Oggi avremmo dovuto parlare del Festival di Sanremo ma, diciamocela tutta, nella città dei fiori non è successa una beata fava. Quindi, dal momento che non ce lo ordina il dottore, rimandiamo a domani colpi sopra e sotto la cintura di Manuela Arcuri (i famigerati “due colpi” che mezza Italia le vorrebbe dare), e passiamo ad altro. Chi acquista il Corriere della Sera il lunedì ha un appuntamento imperdibile con la satira, quella vera. Parliamo ovviamente del riquadro “Pubblico & Privato” che Francesco Alberoni occupa in prima pagina. Da anni, ormai, l’esimio professore non perde occasione, mascherando il tutto da sagace analisi di vizi e virtù, per raccontarci i cavoli suoi. Lo fa, per giunta, con la vanità tipica del bischero che brevetta l’acqua calda. Un vigile gli dà una multa?
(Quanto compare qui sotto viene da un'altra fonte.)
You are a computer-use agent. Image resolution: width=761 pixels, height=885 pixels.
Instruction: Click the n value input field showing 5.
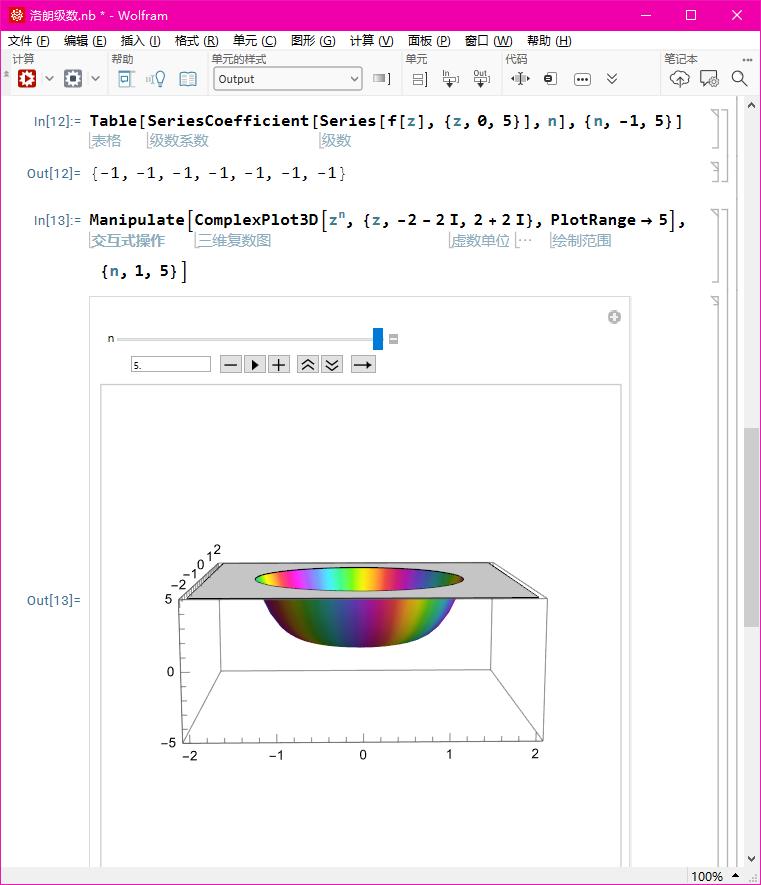pos(170,365)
Titolo: “Il potere, vile ricatto dei burocrati”. Una scappatella della moglie? Titolo: “Il vero amico può anche rivelarsi un rivale”. Salviamo il Corriere dallo spreco di spazio: quattro colonne che potrebbero diventare tre righe in una rubrica intitolata “Dillo con parole tue”. Prendiamo ad esempio l’articolo di ieri: «I due innamorati non sanno quali problemi dovranno affrontare, non se ne curano. Se il loro amore continua se ne accorgeranno più tardi, quando decideranno di metter su casa assieme, o quando aspetteranno un bambino». Traduzione per la rubrica “Dillo con parole tue”: «Ehi, ragazzi, avete visto che questo mese su Tele+ danno “L’ultimo bacio“?».